Mi sembra che c’è una cosa che accomuna tutte le persone tra i venti e trentacinque che vogliono lavorare nel mondo della cultura: i genitori pensano che cazzeggi. La verità è che genuinamente non riescono a capire cosa fai. Totale smarrimento all’ascolto della parola “editing”; una risata beffarda quando racconto dell’ennesimo talk (“ma non c’è una parola in italiano per dire tolc?”) che ho moderato senza essere pagata se non in visibilità (“è un premio strega!” dico per legittimarmi, nessuna risposta dall’altra parte ma sento un’eco fortissima dei pensieri che attraversano la mente di mio padre: con il premio strega non ci paghi le bollette, hai quasi trent’anni, dovresti avere dei soldi da parte, un lavoro concreto, una certa stabilità); lo sguardo di disappunto quando dico che il lavoro fa schifo (“cosa sono i diritti senza i doveri?”, pura gioia mi verrebbe da dire); “ti è piaciuto l’ultimo libro di baricco?” (glielo dite voi o glielo dico io); “anche tua cugina di terzo grado ha studiato lettere e ora fa l’ufficio stampa per Leonardo, certo ha fatto un master alla bocconi, ma a te i soldi ti fanno proprio schifo?” (qui due strade: o si fa un momento di riflessione politica in cui ci si urla addosso oppure con serenità si risponde “sì, semplicemente i soldi mi fanno schifo”). 

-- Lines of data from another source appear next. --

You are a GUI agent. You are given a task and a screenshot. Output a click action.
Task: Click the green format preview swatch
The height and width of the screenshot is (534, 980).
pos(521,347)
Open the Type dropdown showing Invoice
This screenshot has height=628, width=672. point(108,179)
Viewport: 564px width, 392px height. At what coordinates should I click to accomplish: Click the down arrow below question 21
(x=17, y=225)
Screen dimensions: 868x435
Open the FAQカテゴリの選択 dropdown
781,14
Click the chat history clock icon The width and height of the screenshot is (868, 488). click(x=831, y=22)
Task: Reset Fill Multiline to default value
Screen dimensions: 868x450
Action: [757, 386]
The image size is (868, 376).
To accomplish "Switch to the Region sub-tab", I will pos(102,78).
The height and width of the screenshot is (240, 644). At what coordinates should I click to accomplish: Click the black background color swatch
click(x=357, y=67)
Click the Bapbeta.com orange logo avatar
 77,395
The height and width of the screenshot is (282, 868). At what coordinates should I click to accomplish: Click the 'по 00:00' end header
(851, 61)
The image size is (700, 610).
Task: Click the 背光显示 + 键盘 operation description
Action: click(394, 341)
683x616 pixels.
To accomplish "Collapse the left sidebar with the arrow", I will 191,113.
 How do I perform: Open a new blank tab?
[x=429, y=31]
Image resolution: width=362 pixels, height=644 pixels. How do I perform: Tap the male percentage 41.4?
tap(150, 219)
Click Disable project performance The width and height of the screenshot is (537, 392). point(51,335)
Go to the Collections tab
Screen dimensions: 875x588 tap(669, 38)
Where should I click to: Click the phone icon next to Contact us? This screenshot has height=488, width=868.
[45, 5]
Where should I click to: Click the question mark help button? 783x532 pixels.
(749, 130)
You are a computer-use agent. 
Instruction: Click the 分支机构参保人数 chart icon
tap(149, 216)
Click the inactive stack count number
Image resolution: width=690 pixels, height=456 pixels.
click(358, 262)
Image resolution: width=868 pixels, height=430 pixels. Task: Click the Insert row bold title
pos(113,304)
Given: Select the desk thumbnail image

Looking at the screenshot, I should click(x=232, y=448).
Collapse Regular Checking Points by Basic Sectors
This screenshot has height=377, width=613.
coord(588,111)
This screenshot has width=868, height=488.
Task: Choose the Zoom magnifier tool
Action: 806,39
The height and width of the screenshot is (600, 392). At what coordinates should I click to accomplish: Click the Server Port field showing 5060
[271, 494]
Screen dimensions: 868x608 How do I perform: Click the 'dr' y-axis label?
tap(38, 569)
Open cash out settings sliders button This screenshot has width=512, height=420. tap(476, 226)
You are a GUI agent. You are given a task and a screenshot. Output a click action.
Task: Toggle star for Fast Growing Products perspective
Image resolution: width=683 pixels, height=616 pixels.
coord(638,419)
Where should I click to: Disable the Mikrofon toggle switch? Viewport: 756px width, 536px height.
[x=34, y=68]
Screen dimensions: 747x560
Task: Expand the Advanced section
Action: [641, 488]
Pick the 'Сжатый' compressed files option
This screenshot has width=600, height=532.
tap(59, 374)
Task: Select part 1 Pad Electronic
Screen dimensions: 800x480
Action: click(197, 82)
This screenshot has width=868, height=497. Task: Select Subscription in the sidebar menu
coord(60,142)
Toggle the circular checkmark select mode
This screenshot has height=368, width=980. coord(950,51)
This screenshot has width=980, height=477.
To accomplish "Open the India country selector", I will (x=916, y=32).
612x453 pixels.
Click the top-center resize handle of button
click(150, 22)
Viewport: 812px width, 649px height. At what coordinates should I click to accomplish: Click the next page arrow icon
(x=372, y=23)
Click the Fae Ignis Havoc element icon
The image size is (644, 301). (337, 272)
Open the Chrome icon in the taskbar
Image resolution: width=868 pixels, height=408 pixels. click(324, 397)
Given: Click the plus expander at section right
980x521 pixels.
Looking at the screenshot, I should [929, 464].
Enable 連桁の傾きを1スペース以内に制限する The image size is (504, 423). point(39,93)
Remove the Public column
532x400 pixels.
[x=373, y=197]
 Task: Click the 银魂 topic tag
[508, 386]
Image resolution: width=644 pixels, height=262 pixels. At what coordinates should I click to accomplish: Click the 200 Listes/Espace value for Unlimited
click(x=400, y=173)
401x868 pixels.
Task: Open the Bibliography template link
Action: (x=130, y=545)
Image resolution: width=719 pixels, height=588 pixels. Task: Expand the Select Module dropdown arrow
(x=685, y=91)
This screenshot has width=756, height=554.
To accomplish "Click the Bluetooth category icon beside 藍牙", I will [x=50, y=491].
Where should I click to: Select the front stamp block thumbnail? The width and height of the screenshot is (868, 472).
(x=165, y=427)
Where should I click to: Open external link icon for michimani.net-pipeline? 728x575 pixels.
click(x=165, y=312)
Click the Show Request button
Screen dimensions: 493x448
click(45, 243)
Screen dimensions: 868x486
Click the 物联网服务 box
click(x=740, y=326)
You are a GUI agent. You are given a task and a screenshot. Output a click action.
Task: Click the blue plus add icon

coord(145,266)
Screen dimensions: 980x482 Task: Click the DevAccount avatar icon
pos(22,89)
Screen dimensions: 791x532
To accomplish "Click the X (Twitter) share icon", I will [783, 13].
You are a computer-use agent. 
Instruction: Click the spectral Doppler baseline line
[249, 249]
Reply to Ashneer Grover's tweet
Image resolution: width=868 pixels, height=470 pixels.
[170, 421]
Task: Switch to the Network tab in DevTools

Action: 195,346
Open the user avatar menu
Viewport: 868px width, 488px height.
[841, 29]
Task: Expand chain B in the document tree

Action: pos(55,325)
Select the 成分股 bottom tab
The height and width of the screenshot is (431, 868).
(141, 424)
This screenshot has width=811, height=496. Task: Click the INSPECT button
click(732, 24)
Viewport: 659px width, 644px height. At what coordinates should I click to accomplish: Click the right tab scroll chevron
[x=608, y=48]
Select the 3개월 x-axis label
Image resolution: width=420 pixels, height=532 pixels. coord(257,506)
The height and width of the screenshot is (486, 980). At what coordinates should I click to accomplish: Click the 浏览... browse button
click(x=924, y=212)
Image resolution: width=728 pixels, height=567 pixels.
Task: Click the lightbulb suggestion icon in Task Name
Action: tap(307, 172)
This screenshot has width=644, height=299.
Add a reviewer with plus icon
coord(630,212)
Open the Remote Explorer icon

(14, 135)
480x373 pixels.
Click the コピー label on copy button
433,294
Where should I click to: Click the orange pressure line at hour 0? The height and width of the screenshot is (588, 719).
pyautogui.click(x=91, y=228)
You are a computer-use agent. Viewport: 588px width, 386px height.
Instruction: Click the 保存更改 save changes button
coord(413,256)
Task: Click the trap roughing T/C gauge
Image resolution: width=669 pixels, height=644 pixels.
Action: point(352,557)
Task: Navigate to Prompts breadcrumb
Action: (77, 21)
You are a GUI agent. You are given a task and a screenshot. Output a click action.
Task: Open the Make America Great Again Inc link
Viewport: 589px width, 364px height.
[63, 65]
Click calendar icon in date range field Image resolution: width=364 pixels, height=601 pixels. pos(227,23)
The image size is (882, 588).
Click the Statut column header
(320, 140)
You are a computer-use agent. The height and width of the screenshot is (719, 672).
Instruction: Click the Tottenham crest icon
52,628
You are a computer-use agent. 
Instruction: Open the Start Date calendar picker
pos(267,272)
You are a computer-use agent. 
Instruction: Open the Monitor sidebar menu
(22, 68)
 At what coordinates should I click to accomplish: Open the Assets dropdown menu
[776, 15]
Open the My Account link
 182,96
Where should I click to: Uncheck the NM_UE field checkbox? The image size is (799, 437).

Una volta ogni due-tre mesi, puntuale come il cambio dell’ ora, mi arriva su whatsapp un messaggio da mio padre: “potresti pensarci……” (i puntini non sono mai tre, quelli di sospensione, ma sei o sette, me li immagino come un sospiro prolungato) e come allegato un qualunque concorso pubblico. I più gettonati sono quelli legati all’insegnamento (saresti così brava con i bambini!), ma ultimamente si sta sbizzarrendo: concorsi come guardia museale (fare uno scritto e un orale per stare in piedi di fronte a una madonna col bambino in una pinacoteca vuota mi sembra ridicolo), concorsi per entrare al ministero della cultura (ovviamente non ho le qualifiche adatte, ma lui non è che li legge quindi mi tocca farlo a me), concorsi per entrare nell’area amministrativa (alla fine è solo lavoro, poi con i soldi che guadagni ci puoi fare quello che vuoi). Io voglio il tempo e i soldi, non voglio scegliere papà. Il pane e le rose. E l’idea che non siamo tutti d’accordo mi fa impazzire. 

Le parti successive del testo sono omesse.